Cette labil­ité vaut aus­si pour le temps. La chose paraî­trait banale si l’au­teur ne l’abor­dait sous l’an­gle de la mémoire que le sens com­mun rap­proche plus d’un bloc de gran­it que du tour­bil­lon qui nous saisit au cours d’une :

            Âpre marche dans l’orbe sans base ni sommet.

Le temps n’est plus un fan­tasme d’his­to­ri­ographe, ni une ligne avec passé présent futur, le temps est une joie. Opposée au châs­sis tou­jours rigide des prévi­sions et des sou­venirs, la mémoire devient elle aus­si, comme ce que l’on croy­ait matière :

            Énergie nue, et métamorphose.

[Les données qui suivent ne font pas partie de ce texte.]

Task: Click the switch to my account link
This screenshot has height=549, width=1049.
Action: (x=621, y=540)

Méta­mor­phoses : François Lal­li­er aime à dire, — et en quels mots qui réchauf­fent et dépous­sièrent le ray­on où on l’ou­blie trop sou­vent ! -, l’in­térêt qu’il porte à la poésie latine. D’un même élan se man­i­feste alors sa prox­im­ité avec Jou­ve et son éro­tisme à la fois direct et cos­mique. Ain­si écrit-il d’une « fille mai­gre » : …un flux de toutes parts l’emporte en son zèle de vestale folle, pau­vre miroir de tem­pêtes à l’éter­nel fra­cas… car jamais les corps et ce que nous en faisons ne sont coupés de l’immensurable.

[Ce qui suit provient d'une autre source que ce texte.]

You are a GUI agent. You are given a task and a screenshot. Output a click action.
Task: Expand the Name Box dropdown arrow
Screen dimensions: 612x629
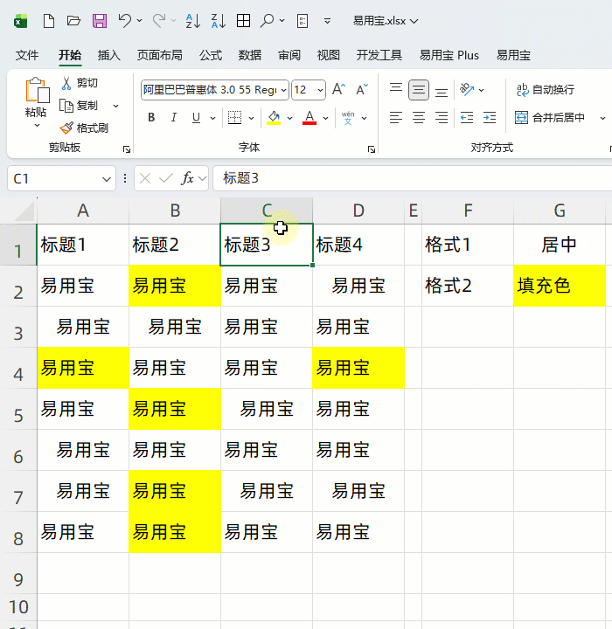[x=108, y=178]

Depuis cet été, avec les expli­ca­tions qui ont entouré la décou­verte du boson de Hig­gs, nous sommes famil­iarisés à l’idée que le poids, c’est du mou­ve­ment. Ce que les physi­ciens décou­vrent dans leurs accéléra­teurs de par­tic­ules, le poète l’éprou­ve dans l’acte de dire.

Par­lant de l’écri­t­ure comme d’un « instru­ment »{3}, François Lal­li­er ne s’est jamais sen­ti à l’aise face au resser­re­ment dans l’orbe lin­guis­tique d’une cer­taine poésie des années 1970, laque­lle can­ton­nait les poètes à des prob­lèmes de poètes (et ce au détri­ment de l’ap­pré­ci­a­tion de la réal­ité physique, lais­sée pour le coup aux seuls sci­en­tifiques). Ce serait vrai­ment dom­mage de lim­iter au genre amoureux cette phrase du poème « Rue d’Alésia » : pour que s’ac­com­plisse (…) la ren­con­tre des corps en leur vraie matière. Il sem­blerait, avec Les arché­types, que le boule­verse­ment de la sen­sa­tion et de l’ap­pré­ci­a­tion de ce que l’on n’ose plus appel­er « la Nature »,  dont la physique quan­tique est un des prin­ci­paux vecteurs, ait enfin trou­vé un pro­longe­ment littéraire.

 

Notes :

{1}, {2} et {3}  Le retourne­ment de la mémoire, entre­tien avec Patrick Née, Europe, novem­bre-décem­bre 2012.